Collected data:
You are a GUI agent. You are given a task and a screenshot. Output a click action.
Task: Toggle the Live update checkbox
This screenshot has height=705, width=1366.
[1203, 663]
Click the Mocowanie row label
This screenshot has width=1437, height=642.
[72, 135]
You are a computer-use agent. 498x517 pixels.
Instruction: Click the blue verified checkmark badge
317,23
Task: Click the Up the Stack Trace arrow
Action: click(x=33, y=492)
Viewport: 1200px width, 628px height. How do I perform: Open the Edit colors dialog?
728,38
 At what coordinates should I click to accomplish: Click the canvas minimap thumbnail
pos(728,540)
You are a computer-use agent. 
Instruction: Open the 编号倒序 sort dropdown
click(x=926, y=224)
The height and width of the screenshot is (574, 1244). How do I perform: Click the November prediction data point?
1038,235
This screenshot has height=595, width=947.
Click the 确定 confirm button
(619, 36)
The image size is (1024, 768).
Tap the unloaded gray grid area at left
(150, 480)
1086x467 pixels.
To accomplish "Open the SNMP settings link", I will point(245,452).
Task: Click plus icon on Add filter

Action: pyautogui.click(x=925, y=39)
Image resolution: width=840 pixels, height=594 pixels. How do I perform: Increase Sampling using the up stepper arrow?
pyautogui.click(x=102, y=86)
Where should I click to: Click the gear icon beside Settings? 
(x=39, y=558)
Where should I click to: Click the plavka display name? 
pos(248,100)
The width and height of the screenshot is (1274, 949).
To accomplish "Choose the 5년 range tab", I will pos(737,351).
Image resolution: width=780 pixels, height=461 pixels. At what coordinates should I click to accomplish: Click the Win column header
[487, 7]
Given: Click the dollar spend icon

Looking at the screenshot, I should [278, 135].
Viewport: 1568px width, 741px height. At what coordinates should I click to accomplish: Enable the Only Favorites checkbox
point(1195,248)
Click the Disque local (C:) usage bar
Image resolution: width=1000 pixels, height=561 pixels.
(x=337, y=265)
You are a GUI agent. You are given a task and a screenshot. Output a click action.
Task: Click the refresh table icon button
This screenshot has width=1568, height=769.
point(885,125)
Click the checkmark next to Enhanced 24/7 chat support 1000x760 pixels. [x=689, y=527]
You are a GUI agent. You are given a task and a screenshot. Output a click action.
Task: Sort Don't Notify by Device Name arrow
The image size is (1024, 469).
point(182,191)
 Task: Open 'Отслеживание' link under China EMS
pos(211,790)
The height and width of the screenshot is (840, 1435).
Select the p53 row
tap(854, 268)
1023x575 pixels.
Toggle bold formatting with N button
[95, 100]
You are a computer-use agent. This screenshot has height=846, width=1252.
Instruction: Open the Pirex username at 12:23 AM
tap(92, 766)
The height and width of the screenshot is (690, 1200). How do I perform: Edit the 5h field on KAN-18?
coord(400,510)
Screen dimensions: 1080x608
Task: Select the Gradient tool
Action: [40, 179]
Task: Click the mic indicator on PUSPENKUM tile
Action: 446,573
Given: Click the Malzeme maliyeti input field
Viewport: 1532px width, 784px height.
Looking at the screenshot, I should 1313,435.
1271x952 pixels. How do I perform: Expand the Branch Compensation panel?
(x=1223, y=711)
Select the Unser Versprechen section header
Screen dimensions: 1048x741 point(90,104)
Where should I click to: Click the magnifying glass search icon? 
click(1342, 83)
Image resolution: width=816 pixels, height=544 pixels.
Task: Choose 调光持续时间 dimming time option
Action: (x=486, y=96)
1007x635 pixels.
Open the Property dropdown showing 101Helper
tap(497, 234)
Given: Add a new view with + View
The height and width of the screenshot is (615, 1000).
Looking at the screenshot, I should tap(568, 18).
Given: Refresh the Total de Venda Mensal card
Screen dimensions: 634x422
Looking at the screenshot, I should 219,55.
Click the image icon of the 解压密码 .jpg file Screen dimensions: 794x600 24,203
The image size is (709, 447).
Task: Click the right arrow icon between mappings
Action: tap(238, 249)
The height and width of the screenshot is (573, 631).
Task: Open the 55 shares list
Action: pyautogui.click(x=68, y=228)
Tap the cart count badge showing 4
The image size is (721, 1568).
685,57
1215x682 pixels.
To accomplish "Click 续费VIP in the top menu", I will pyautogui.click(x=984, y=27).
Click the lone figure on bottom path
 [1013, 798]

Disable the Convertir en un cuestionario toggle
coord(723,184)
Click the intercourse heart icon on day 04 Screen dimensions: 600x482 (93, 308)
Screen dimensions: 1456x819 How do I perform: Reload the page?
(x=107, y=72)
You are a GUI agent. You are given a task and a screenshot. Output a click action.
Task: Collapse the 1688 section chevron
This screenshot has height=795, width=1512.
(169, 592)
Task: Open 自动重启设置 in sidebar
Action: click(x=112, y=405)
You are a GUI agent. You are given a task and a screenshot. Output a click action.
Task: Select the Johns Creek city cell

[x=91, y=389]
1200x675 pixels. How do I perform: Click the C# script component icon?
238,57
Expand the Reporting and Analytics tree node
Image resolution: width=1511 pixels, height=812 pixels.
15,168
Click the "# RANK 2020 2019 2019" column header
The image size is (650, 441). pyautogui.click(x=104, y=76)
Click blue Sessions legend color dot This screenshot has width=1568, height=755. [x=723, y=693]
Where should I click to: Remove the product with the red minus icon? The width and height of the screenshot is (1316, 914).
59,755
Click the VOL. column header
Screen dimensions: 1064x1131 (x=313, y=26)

> [PROBLEM TO WORK ON]: The answer should be an exact reproduction of all the entries.

> [OUTPUT FOR THIS TASK]:
You are a GUI agent. You are given a task and a screenshot. Output a click action.
Task: Toggle the Live update checkbox
This screenshot has height=705, width=1366.
[1203, 663]
Click the Mocowanie row label
This screenshot has width=1437, height=642.
[72, 135]
You are a computer-use agent. 498x517 pixels.
Instruction: Click the blue verified checkmark badge
317,23
Task: Click the Up the Stack Trace arrow
Action: click(x=33, y=492)
Viewport: 1200px width, 628px height. How do I perform: Open the Edit colors dialog?
728,38
 At what coordinates should I click to accomplish: Click the canvas minimap thumbnail
pos(728,540)
You are a computer-use agent. 
Instruction: Open the 编号倒序 sort dropdown
click(x=926, y=224)
The height and width of the screenshot is (574, 1244). How do I perform: Click the November prediction data point?
1038,235
This screenshot has height=595, width=947.
Click the 确定 confirm button
(619, 36)
The image size is (1024, 768).
Tap the unloaded gray grid area at left
(150, 480)
1086x467 pixels.
To accomplish "Open the SNMP settings link", I will point(245,452).
Task: Click plus icon on Add filter

Action: pyautogui.click(x=925, y=39)
Image resolution: width=840 pixels, height=594 pixels. How do I perform: Increase Sampling using the up stepper arrow?
pyautogui.click(x=102, y=86)
Where should I click to: Click the gear icon beside Settings? 
(x=39, y=558)
Where should I click to: Click the plavka display name? 
pos(248,100)
The width and height of the screenshot is (1274, 949).
To accomplish "Choose the 5년 range tab", I will pos(737,351).
Image resolution: width=780 pixels, height=461 pixels. At what coordinates should I click to accomplish: Click the Win column header
[487, 7]
Given: Click the dollar spend icon

Looking at the screenshot, I should [278, 135].
Viewport: 1568px width, 741px height. At what coordinates should I click to accomplish: Enable the Only Favorites checkbox
point(1195,248)
Click the Disque local (C:) usage bar
Image resolution: width=1000 pixels, height=561 pixels.
(x=337, y=265)
You are a GUI agent. You are given a task and a screenshot. Output a click action.
Task: Click the refresh table icon button
This screenshot has width=1568, height=769.
point(885,125)
Click the checkmark next to Enhanced 24/7 chat support 1000x760 pixels. [x=689, y=527]
You are a GUI agent. You are given a task and a screenshot. Output a click action.
Task: Sort Don't Notify by Device Name arrow
The image size is (1024, 469).
point(182,191)
 Task: Open 'Отслеживание' link under China EMS
pos(211,790)
The height and width of the screenshot is (840, 1435).
Select the p53 row
tap(854, 268)
1023x575 pixels.
Toggle bold formatting with N button
[95, 100]
You are a computer-use agent. This screenshot has height=846, width=1252.
Instruction: Open the Pirex username at 12:23 AM
tap(92, 766)
The height and width of the screenshot is (690, 1200). How do I perform: Edit the 5h field on KAN-18?
coord(400,510)
Screen dimensions: 1080x608
Task: Select the Gradient tool
Action: [40, 179]
Task: Click the mic indicator on PUSPENKUM tile
Action: 446,573
Given: Click the Malzeme maliyeti input field
Viewport: 1532px width, 784px height.
Looking at the screenshot, I should 1313,435.
1271x952 pixels. How do I perform: Expand the Branch Compensation panel?
(x=1223, y=711)
Select the Unser Versprechen section header
Screen dimensions: 1048x741 point(90,104)
Where should I click to: Click the magnifying glass search icon? 
click(1342, 83)
Image resolution: width=816 pixels, height=544 pixels.
Task: Choose 调光持续时间 dimming time option
Action: (x=486, y=96)
1007x635 pixels.
Open the Property dropdown showing 101Helper
tap(497, 234)
Given: Add a new view with + View
The height and width of the screenshot is (615, 1000).
Looking at the screenshot, I should tap(568, 18).
Given: Refresh the Total de Venda Mensal card
Screen dimensions: 634x422
Looking at the screenshot, I should 219,55.
Click the image icon of the 解压密码 .jpg file Screen dimensions: 794x600 24,203
The image size is (709, 447).
Task: Click the right arrow icon between mappings
Action: tap(238, 249)
The height and width of the screenshot is (573, 631).
Task: Open the 55 shares list
Action: pyautogui.click(x=68, y=228)
Tap the cart count badge showing 4
The image size is (721, 1568).
685,57
1215x682 pixels.
To accomplish "Click 续费VIP in the top menu", I will pyautogui.click(x=984, y=27).
Click the lone figure on bottom path
 [1013, 798]

Disable the Convertir en un cuestionario toggle
coord(723,184)
Click the intercourse heart icon on day 04 Screen dimensions: 600x482 (93, 308)
Screen dimensions: 1456x819 How do I perform: Reload the page?
(x=107, y=72)
You are a GUI agent. You are given a task and a screenshot. Output a click action.
Task: Collapse the 1688 section chevron
This screenshot has height=795, width=1512.
(169, 592)
Task: Open 自动重启设置 in sidebar
Action: click(x=112, y=405)
You are a GUI agent. You are given a task and a screenshot. Output a click action.
Task: Select the Johns Creek city cell

[x=91, y=389]
1200x675 pixels. How do I perform: Click the C# script component icon?
238,57
Expand the Reporting and Analytics tree node
Image resolution: width=1511 pixels, height=812 pixels.
15,168
Click the "# RANK 2020 2019 2019" column header
The image size is (650, 441). pyautogui.click(x=104, y=76)
Click blue Sessions legend color dot This screenshot has width=1568, height=755. [x=723, y=693]
Where should I click to: Remove the product with the red minus icon? The width and height of the screenshot is (1316, 914).
59,755
Click the VOL. column header
Screen dimensions: 1064x1131 (x=313, y=26)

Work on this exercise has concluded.